November 09, 2016  •  Leave a Comment

It's been a while since I last shared something in this blog. I have plenty to catch up on, but I wanted to begin with a personal story. There is a connection to my work, but it might not be obvious until the end.

Many, many moons ago, when I was in primary/grade school, I had a friend called Darren. I didn't hang out with him as much as some over friends, but that was partially because Darren had a condition that made a lot of playground games difficult and dangerous for him. One of the few memories of him that I can recall clearly is having a great time at one of his birthday parties. Darren was a lively, funny, mischievous little kid. That aspect of him always stood out, especially since he had a very severe, painful form of psoriasis that must have been an incredible burden. He would often miss days or weeks of school from time in hospital, and yet I remember him being one of those people who is fun to be around.

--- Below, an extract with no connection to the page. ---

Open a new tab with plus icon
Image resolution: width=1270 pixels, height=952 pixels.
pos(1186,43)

I'm sure he had a lot of sadness in him. Some kids must have teased him (that's what some kids do) about his condition, and it must have got to him sometimes, but I don't really remember that.

One day, Darren went into hospital and he didn't come back. He was ten years old.

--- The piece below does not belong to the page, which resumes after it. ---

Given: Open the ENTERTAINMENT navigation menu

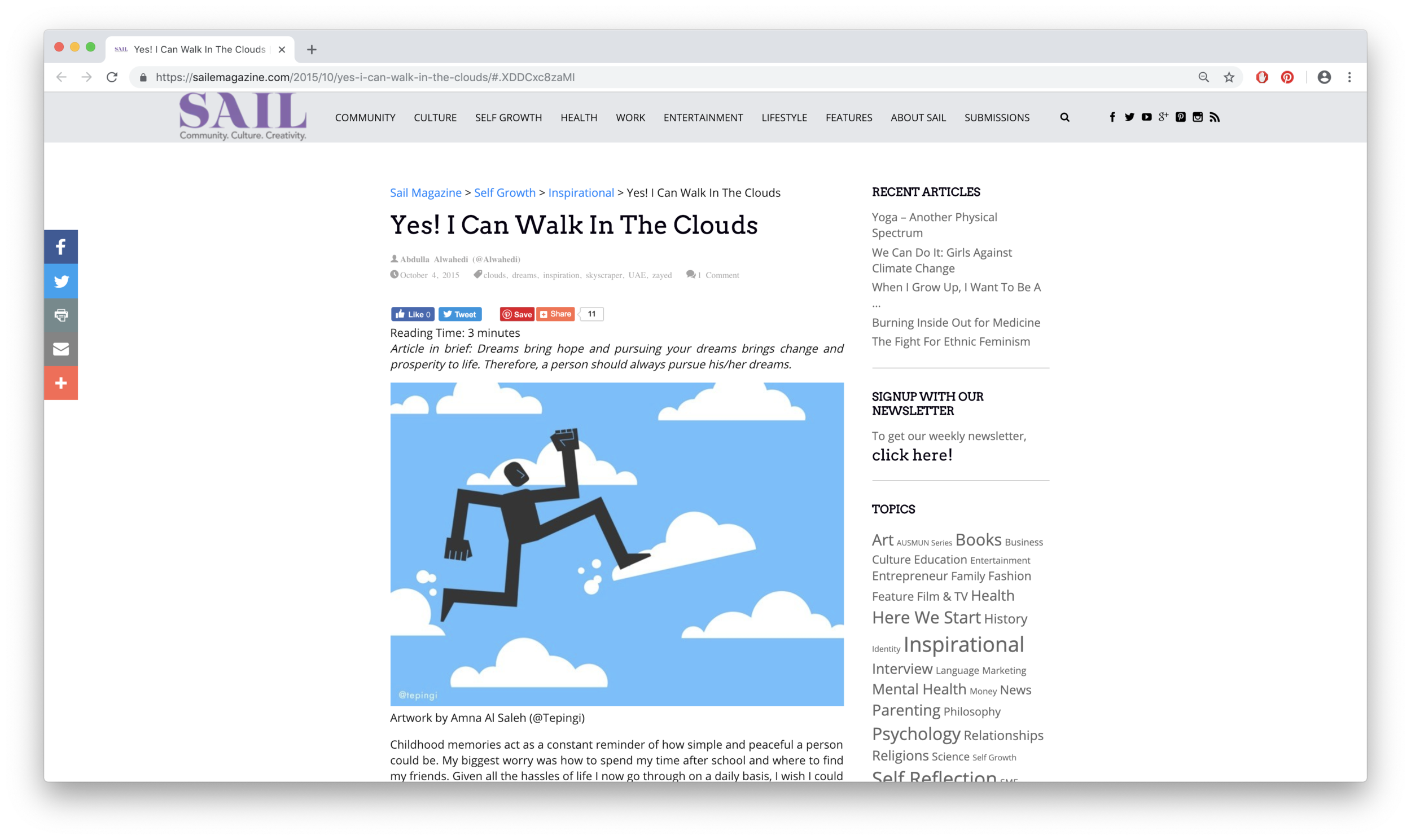Looking at the screenshot, I should (703, 118).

His passing was not the first I'd experienced, but it was the first young person. I remember the church where his funeral was. I remember helping to plant a tree in his memory in the school playing field. I could comprehend what had happened, but it seemed incredibly unfair and that was probably the first time I felt mortal.

Children adapt well and we moved on with our lives, but I've thought of him now and then over the years. As I remember him now, that cheerfulness, even joie de vivre, in the face of adversity that he shared still stays with me. I don't have his personality (and perhaps adults can never recapture the joy of being a child), but I try to live up to the lesson that he inadvertently taught me. Bad things will happen in your life, and your attitude may not change those things, but it can make them pass more easily. The other lesson he taught me is perhaps more profound. There is no order and no system of fairness in matters of life and death. Only today is guaranteed.

He is one of the reasons I left a safe and secure desk job behind to be a 'starving artist' in the mountains. Spending time on a nameless mountain summit or sharing a patch of wilderness with an elusive wild animal is what makes me happy, and I feel I owe it to people like Darren to enjoy my time. The fact that I've become a decent photographer is the icing on the cake.

As I thought of Darren earlier this year, I searched for his name online and found nothing. Our primary school years came and went long before the internet was around. I like to be anonymous when I'm not working, but for some reason it seemed wrong that Darren didn't exist on the internet. I felt compelled to right that wrong. Darren Paul Mansfield, this one is for you.